The mall's anchor stores are PetSmart, Marshalls, Barnes & Noble, Dillard's, Ashley HomeStore, Marcus Cinema, The Iowa Children's Museum, Best Buy, Target, H&M, Scheels All Sports, JCPenney, Old Navy, Shoe Dept. Encore, Five Below, Ulta Beauty, HomeGoods, and Planet Fitness.

==History==
Coral Ridge Mall opened on July 29, 1998, with 100% of its floor space leased. It attracted one million visitors in its first 30 days and continues to attract roughly 10 million visitors a year. It also spawned additional retail development at the interchange of I-80 and Iowa Highway 965, now known as Coral Ridge Avenue. Big-box stores such as Kohl's, Lowe's, Dressbarn (closed in 2019) and a Wal-Mart Supercenter (currently branded as simply Walmart) have opened in the years following Coral Ridge's opening.

In 2013, Sears closed.

In July 2016, the former Sears was demolished to make way for six new stores.

In April 2017, Coral Ridge announced HomeGoods, Marshalls, PetSmart and Ulta Beauty opens in September.

On April 18, 2018, it was announced that Younkers will close, as the parent, Bon-Ton Stores, is going out of business.

On August 29, 2018, Younkers closed its doors permanently. The mall has four anchors remaining.

In March 2019, Five Below opens.

In November 2019, Ashley HomeStore opens in former Younkers.

In January 2020, Pier 1, which is by the mall, closed.

On February 21, 2020, Tuesday Morning opens, which closed in April 2023.

In May 2020, Forever 21 closed permanently and Scheels expanded to that space along with 6 more store spaces.

In April 2021, H&M officially opened their second Iowa location in the mall.

In February 2023, Planet Fitness opened as a new junior anchor, taking over 5 store spaces. The mall currently has 11 junior anchors right now.

==Economic impact==
When Coral Ridge Mall was planned, Iowa City business owners were concerned that the mall would take business away from them.
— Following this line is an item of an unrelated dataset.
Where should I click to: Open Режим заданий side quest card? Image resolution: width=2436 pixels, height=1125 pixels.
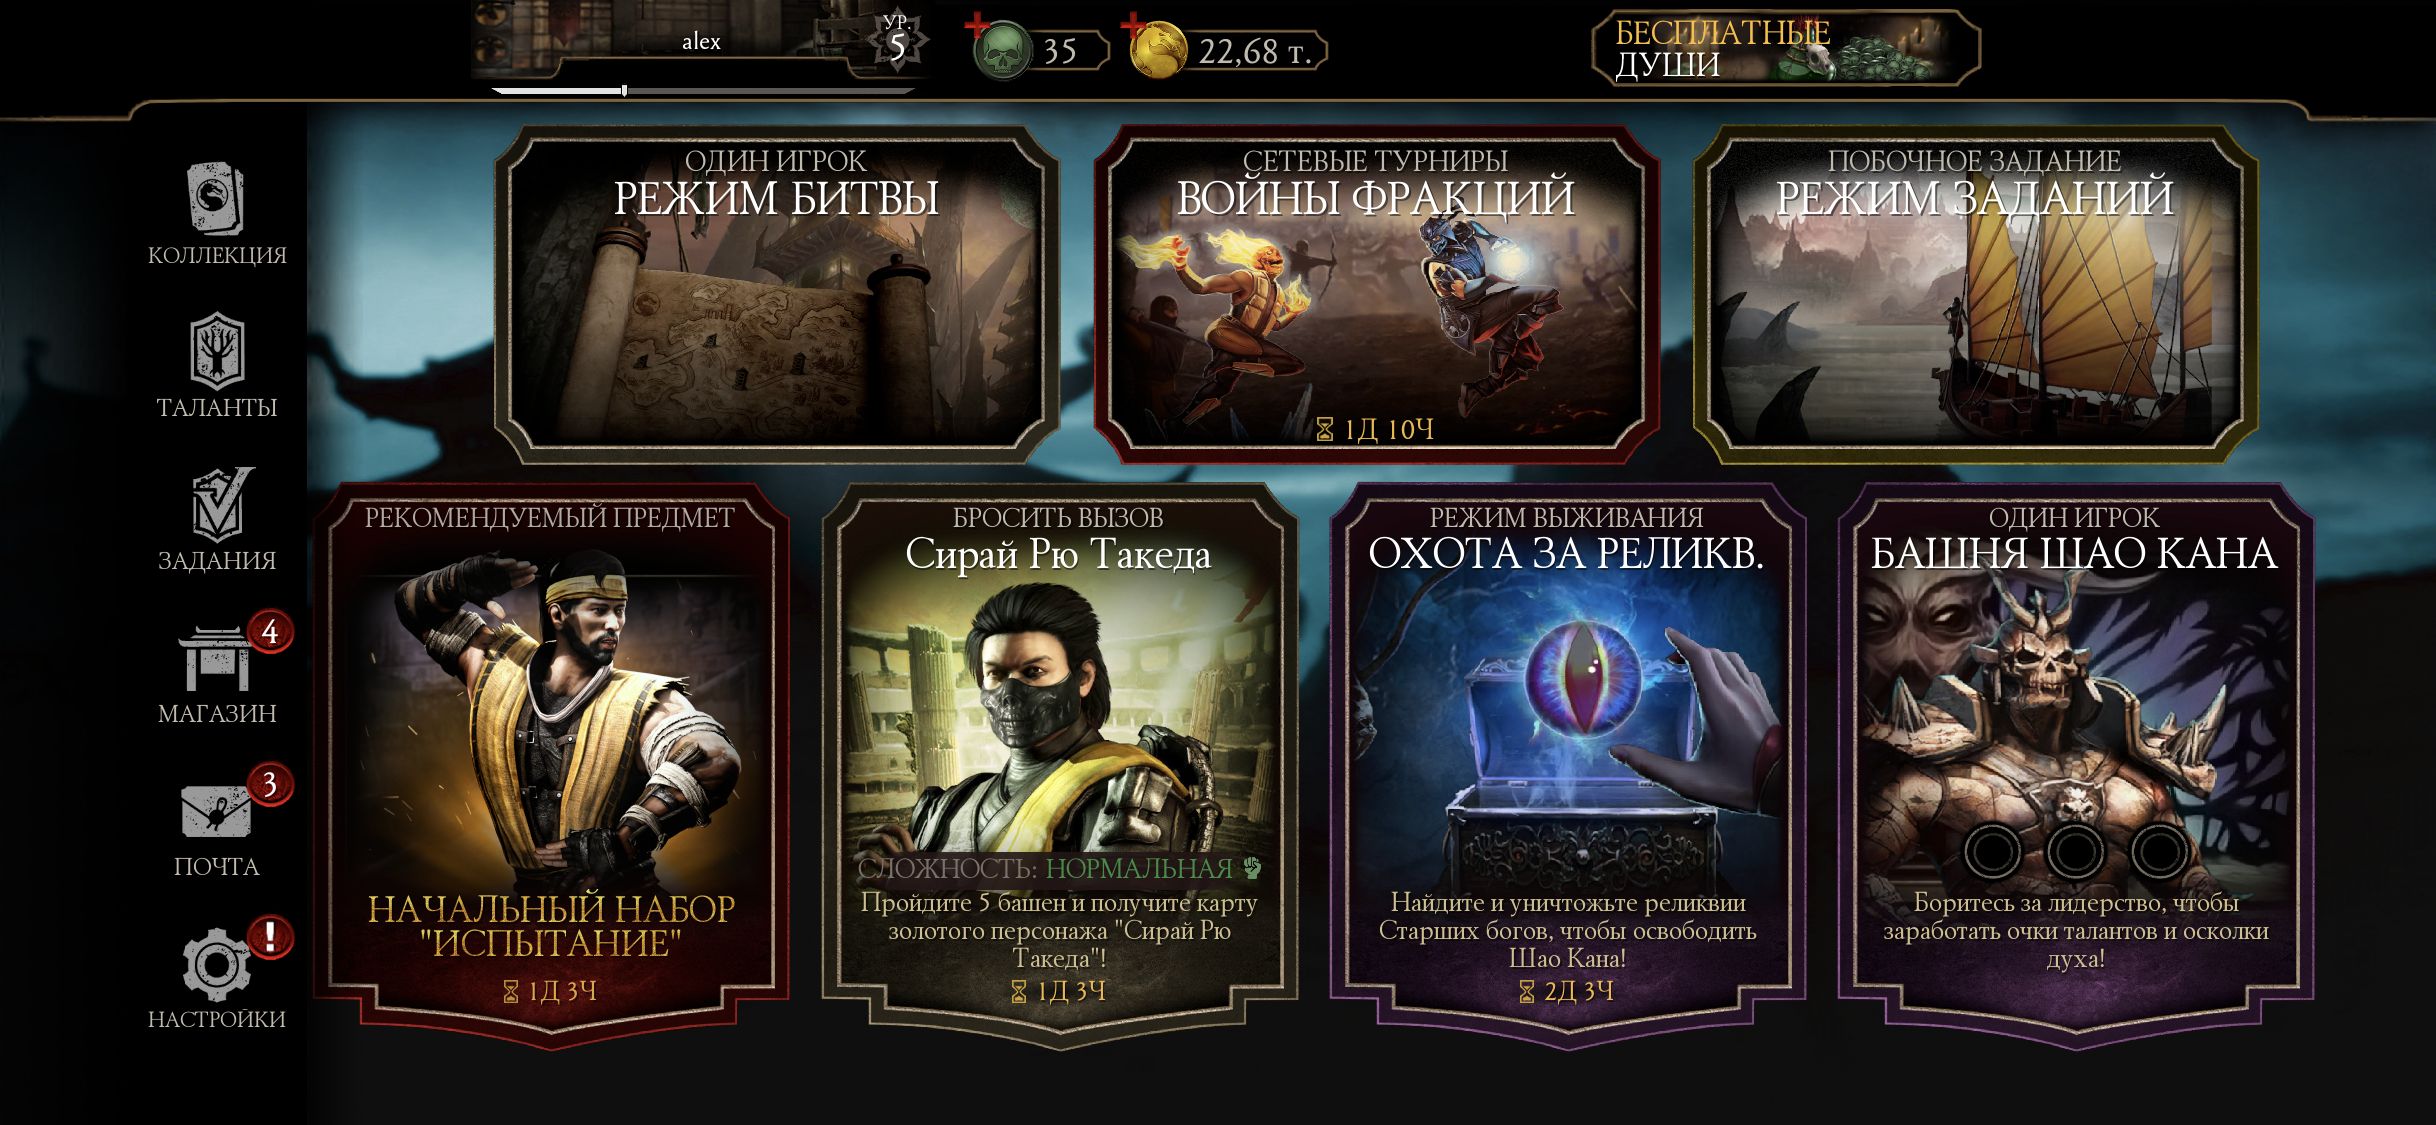coord(1975,294)
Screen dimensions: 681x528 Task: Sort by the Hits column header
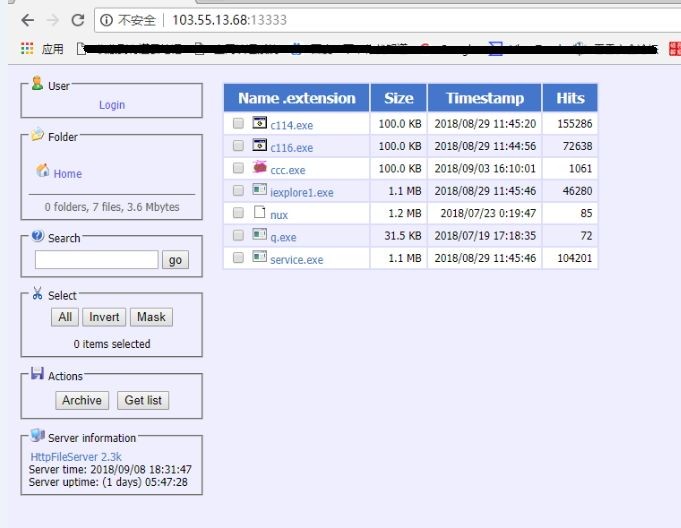[x=570, y=98]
While taxable sales in Coralville increased from $171.2 million in 1998 to $314.6 million in 1999, sales in Iowa City increased from $701.1 million to $733.3 million in that same period. By 2006 taxable sales in Coralville would grow to $549.7 million while sales in Iowa City grew to $901.4 million. However, a 2000 report by Iowa State University economics professor Kenneth Stone stated that 18 eastern Iowa counties lost over $120 million in retail sales to Johnson County in Coral Ridge's first year. In addition, despite the overall increase in taxable sales, general merchandise and apparel sales in Iowa City declined between 1997 and 2007.

Several malls in eastern Iowa, including Old Capitol Mall in downtown Iowa City and Westdale Mall in Cedar Rapids, saw an increased number of store closings after Coral Ridge Mall opened. Most of Coral Ridge Mall's anchors, except for Younkers and Dillard's, relocated from other shopping centers in the Iowa City area; Younkers ran two stores in Johnson County before closing its Old Capitol Mall store in January 2005. By 2008, Old Capitol Mall and Sycamore Mall in Iowa City would rebound to 95 percent occupancy under local ownership while downtown Iowa City merchants began to focus on specialty retail.
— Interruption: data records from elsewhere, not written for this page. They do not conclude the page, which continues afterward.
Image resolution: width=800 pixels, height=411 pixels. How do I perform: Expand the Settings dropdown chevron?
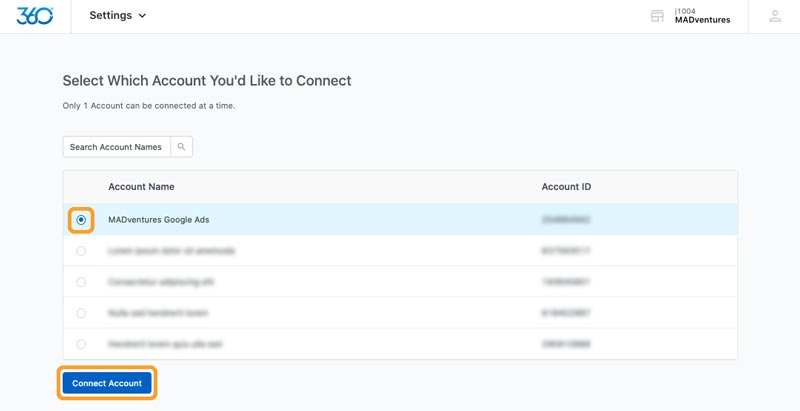point(142,16)
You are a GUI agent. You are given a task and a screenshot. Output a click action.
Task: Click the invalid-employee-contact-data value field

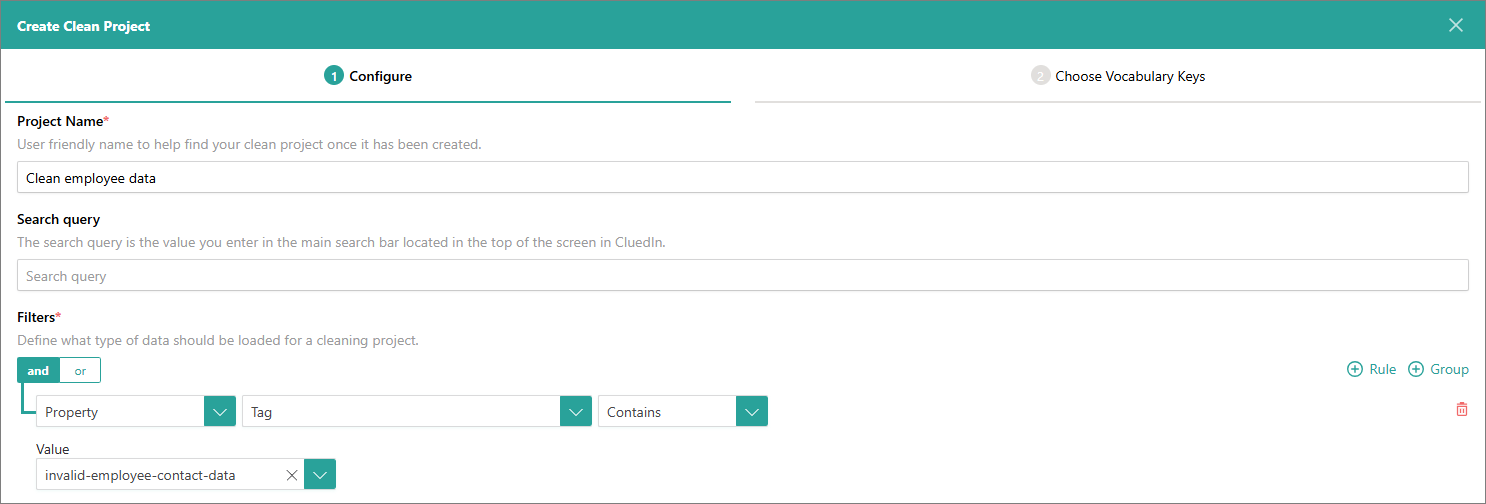[160, 475]
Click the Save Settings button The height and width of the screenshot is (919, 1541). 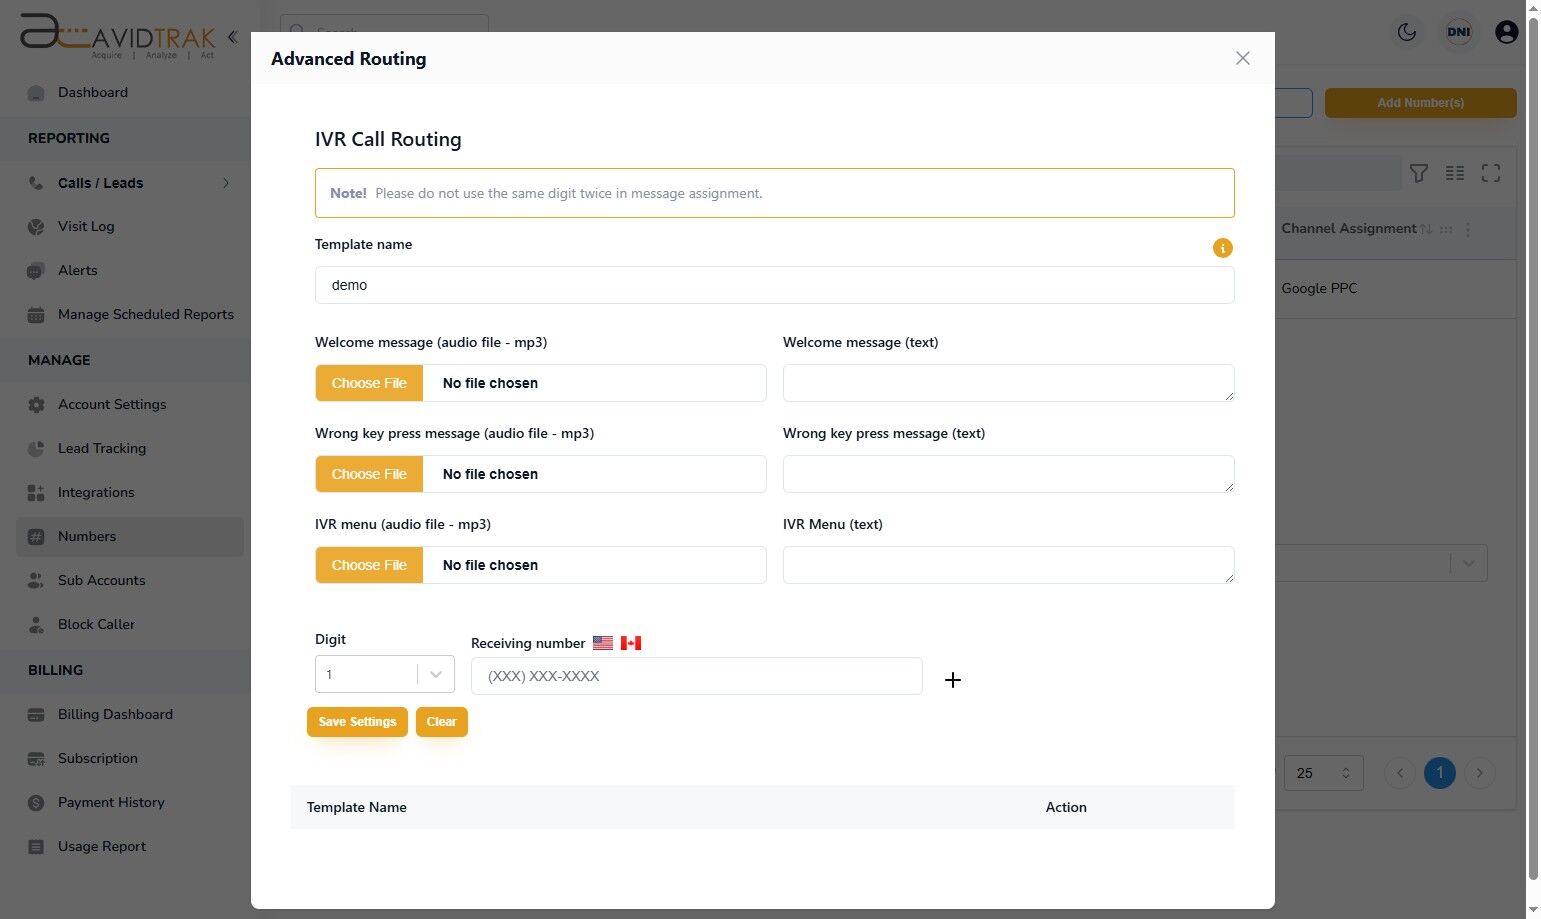pos(357,721)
Coral Ridge Mall was built in a tax increment financing district. The Des Moines Register reported on August 13, 2006, that the city of Coralville was using the $7 million in property taxes generated by the mall to pay off long-term debts on a new hotel and convention center instead of using it for local services.
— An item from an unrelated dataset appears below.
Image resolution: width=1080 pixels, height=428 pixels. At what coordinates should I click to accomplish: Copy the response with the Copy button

==Incidents at Coral Ridge Mall==
On September 3, 2003, during routine structural checks, officials discovered someone had been secretly growing marijuana near the mall's ceiling. No plants themselves were found but growing lights, gardening pots, and seeds were found in the roof space above one of the tenants. The amount of marijuana that had been grown could not be determined. The perpetrator faced an additional five years to their prison sentence due to the proximity of the Iowa Children's Museum in Coral Ridge Mall.

On June 12, 2015, at approximately 7:30PM, a 20-year-old woman who worked at the Iowa Children's Museum was shot at her place of employment near the food court area. She was transported to University of Iowa Hospitals and Clinics where she died a short time later. An eyewitness, who worked at a kiosk in the mall, said the shooter was a mall security guard who had allegedly been fired for harassing the victim earlier in the day.